• _WRITTEN TASK_
Below, copy word for word the lines of the listing from the one containing "Click the flame texture thumbnail" through the end of the listing, both ends included, leaving out any pictures.

• _RECORD EXTRACTS_
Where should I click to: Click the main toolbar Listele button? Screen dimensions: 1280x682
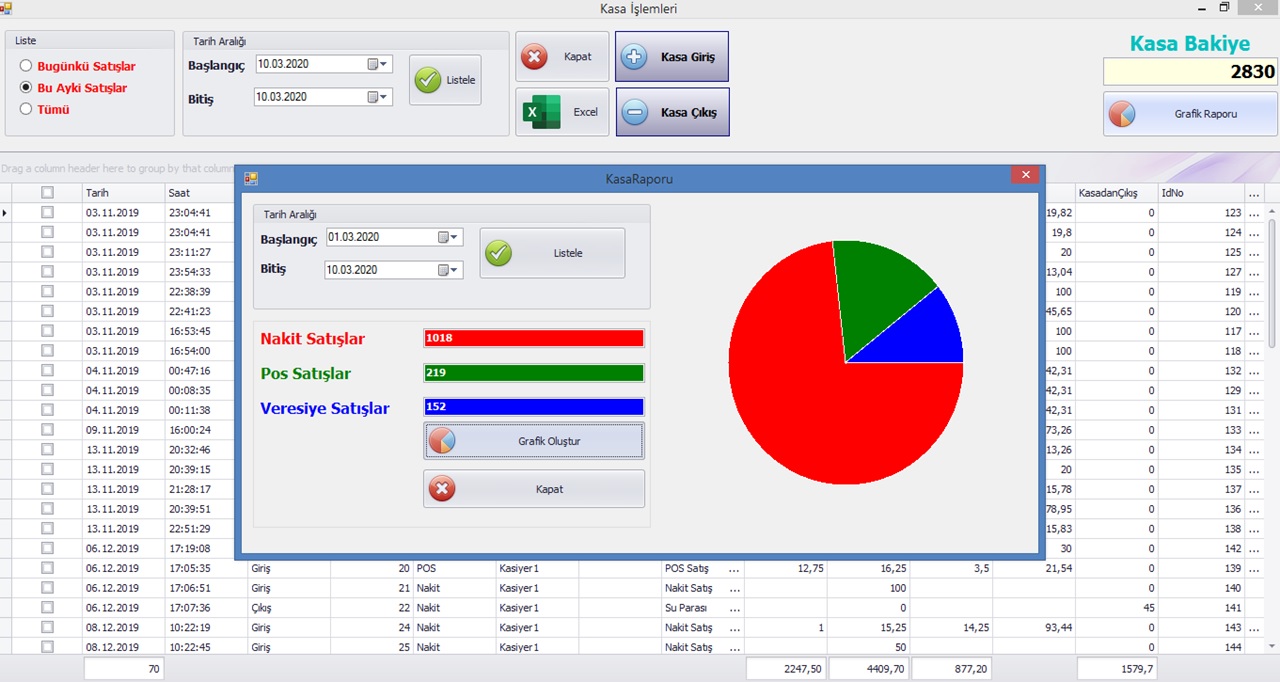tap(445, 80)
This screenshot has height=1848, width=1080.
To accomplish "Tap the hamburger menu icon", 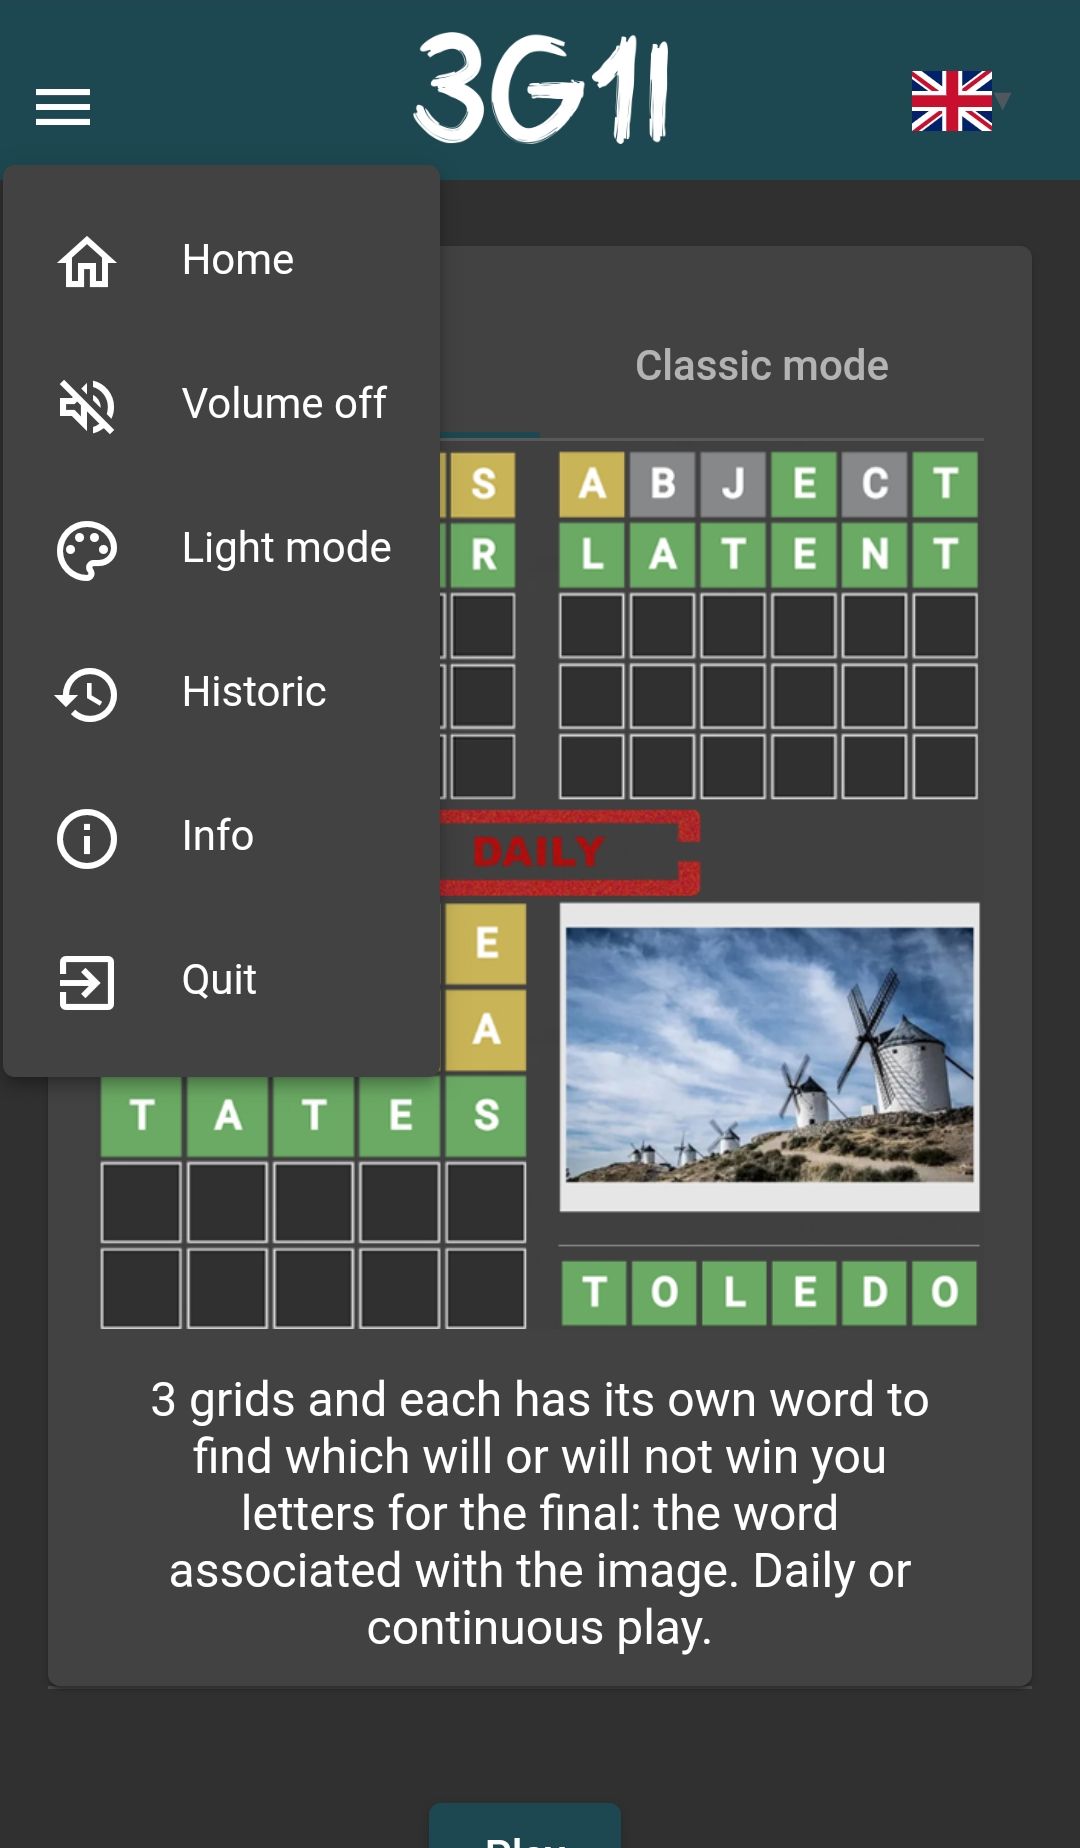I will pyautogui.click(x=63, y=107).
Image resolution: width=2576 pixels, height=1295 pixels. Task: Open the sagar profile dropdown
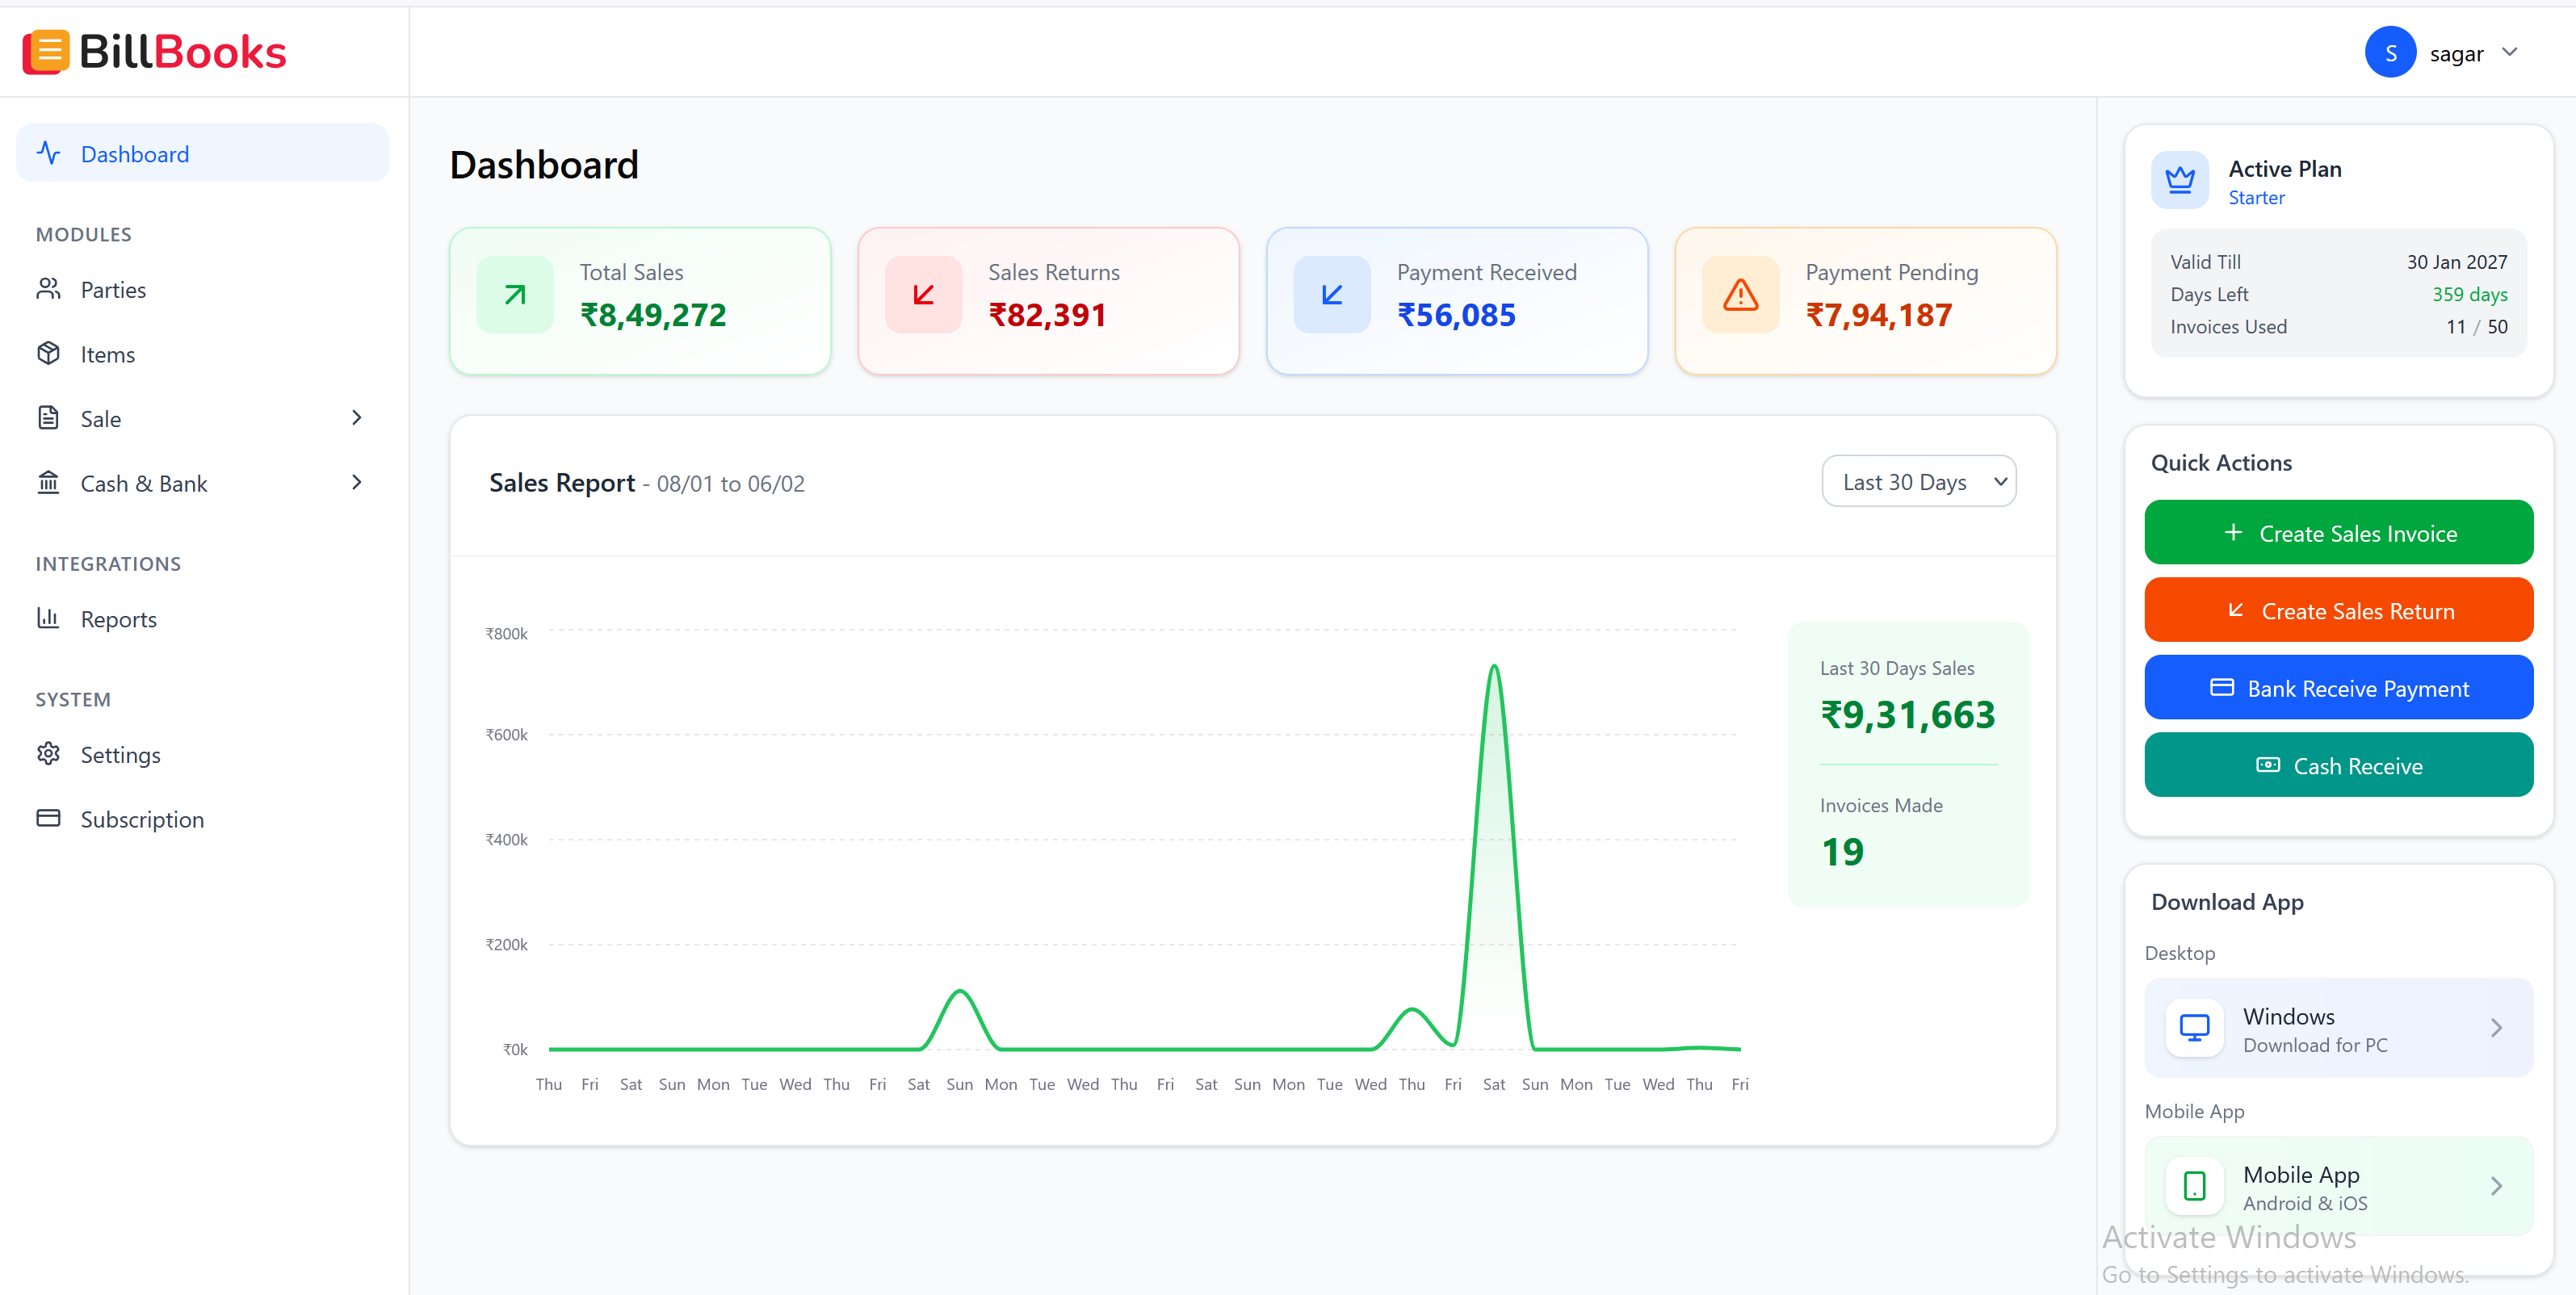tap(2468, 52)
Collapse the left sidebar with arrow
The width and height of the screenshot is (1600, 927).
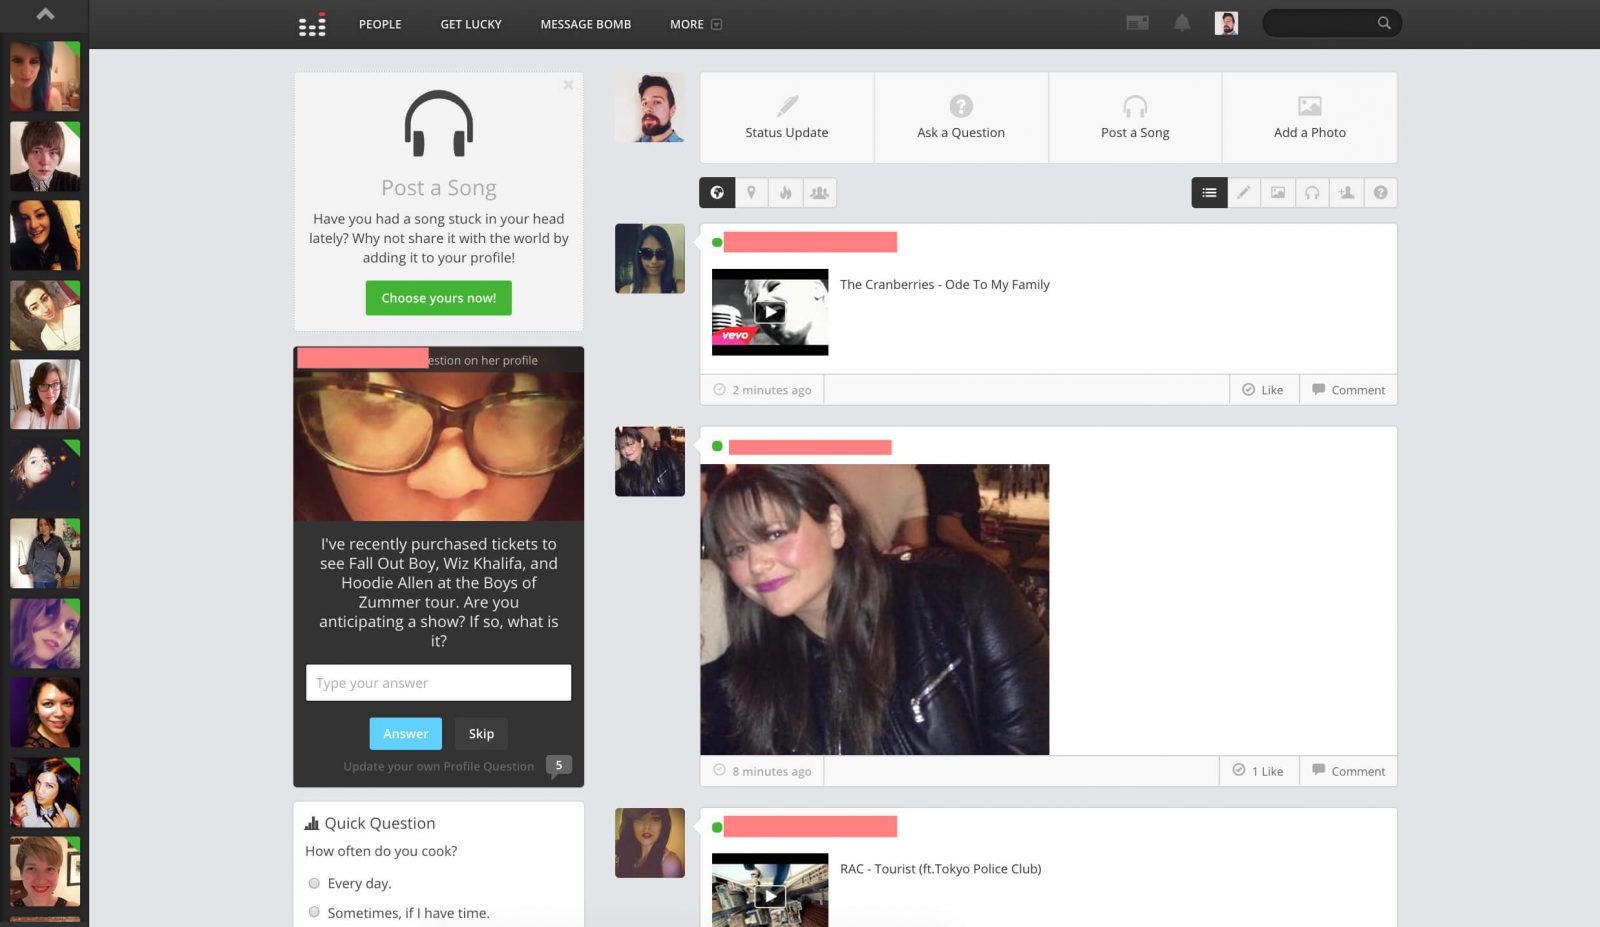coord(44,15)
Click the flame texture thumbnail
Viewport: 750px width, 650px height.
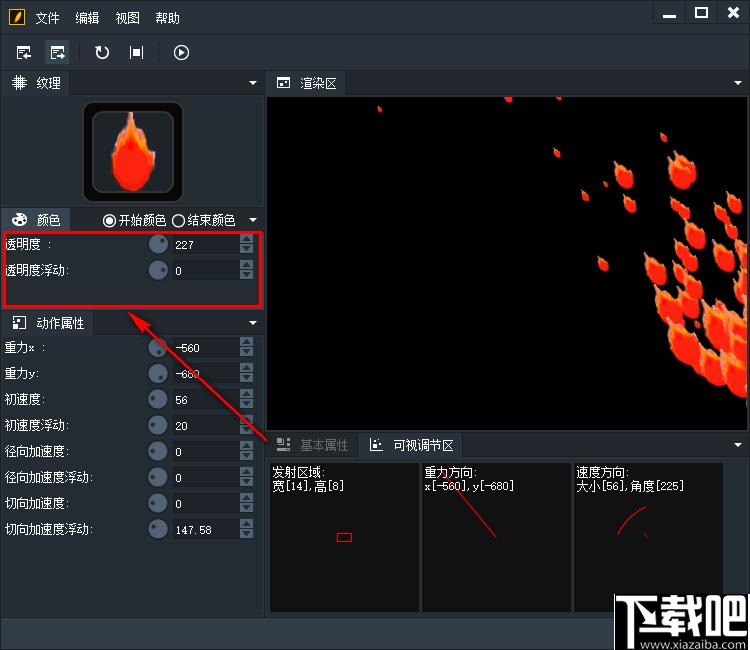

• _WRITTEN ANSWER_
Click the flame texture thumbnail
Viewport: 750px width, 650px height.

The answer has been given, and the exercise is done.